• **Source document**
Julia: Replace isnumber(), etc. with a single function

Created on 10 Dec 2015  Â·  33Comments  Â·  Source: JuliaLang/julia

This was mentioned by @JeffBezanson and @ScottPJones at https://github.com/JuliaLang/julia/issues/14340#issuecomment-163450531. It looks like we could replace some or all of isalpha, isalnum, iscntrl, isgraph, islower, isnumber, isprint, ispunct and isupper with a single function testing for a given Unicode character general category. (isspace and isascii cross several categories and must thus be kept; isdigit is also more restrictive than isnumber.)

The simplest API would be something like charcategory(x::Char) -> Symbol. This would force writing e.g. all(c->charcategory(c) == :L, s) to check whether all characters of a string are uppercase, but it would at least have the advantage of clarity (https://github.com/JuliaLang/julia/issues/14156#issuecomment-159986925), and would be fast as soon as Jeff's work on anonymous functions is merged.

• **Set tasks**
a. Retype the stretch of the Julia issue from "Created on 10" through "restrictive than isnumber.)".
b. Name every function that appears in the parenthetical sentence of the Julia issue that begins "isspace and isascii".
c. In the simplest API proposed in the Julia issue, what type does charcategory return?
The data that comes next is separate material, apart from the Julia issue.

• **Data segment**
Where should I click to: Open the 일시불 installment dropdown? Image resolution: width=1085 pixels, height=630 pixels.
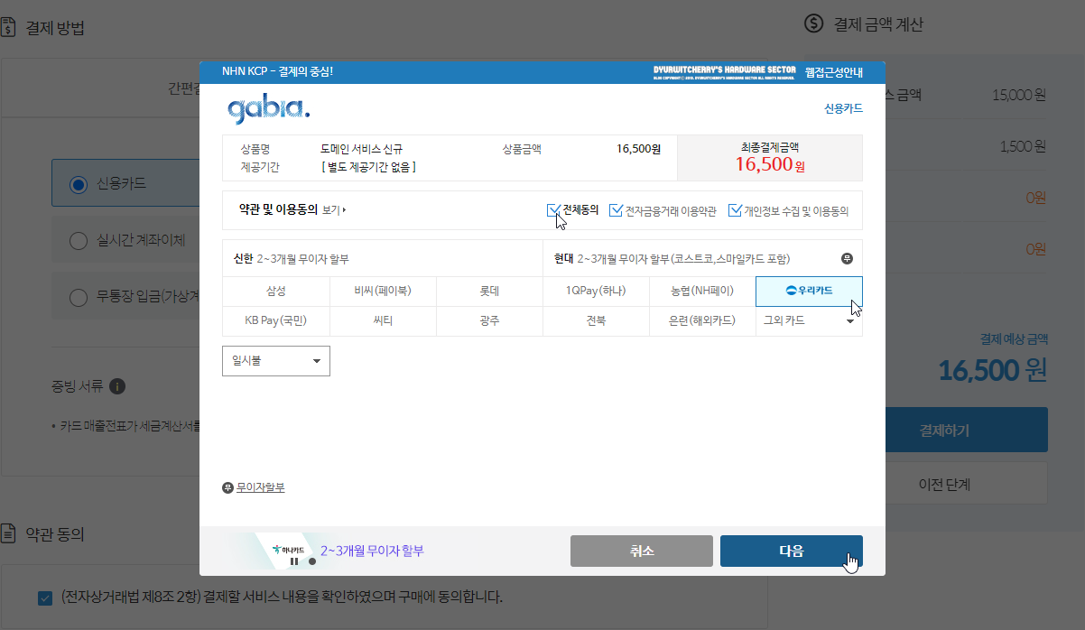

• **Results of the exercise**
a.
Created on 10 Dec 2015  Â·  33Comments  Â·  Source: JuliaLang/julia

This was mentioned by @JeffBezanson and @ScottPJones at https://github.com/JuliaLang/julia/issues/14340#issuecomment-163450531. It looks like we could replace some or all of isalpha, isalnum, iscntrl, isgraph, islower, isnumber, isprint, ispunct and isupper with a single function testing for a given Unicode character general category. (isspace and isascii cross several categories and must thus be kept; isdigit is also more restrictive than isnumber.)

b. isspace, isascii, isdigit, isnumber

c. A Symbol.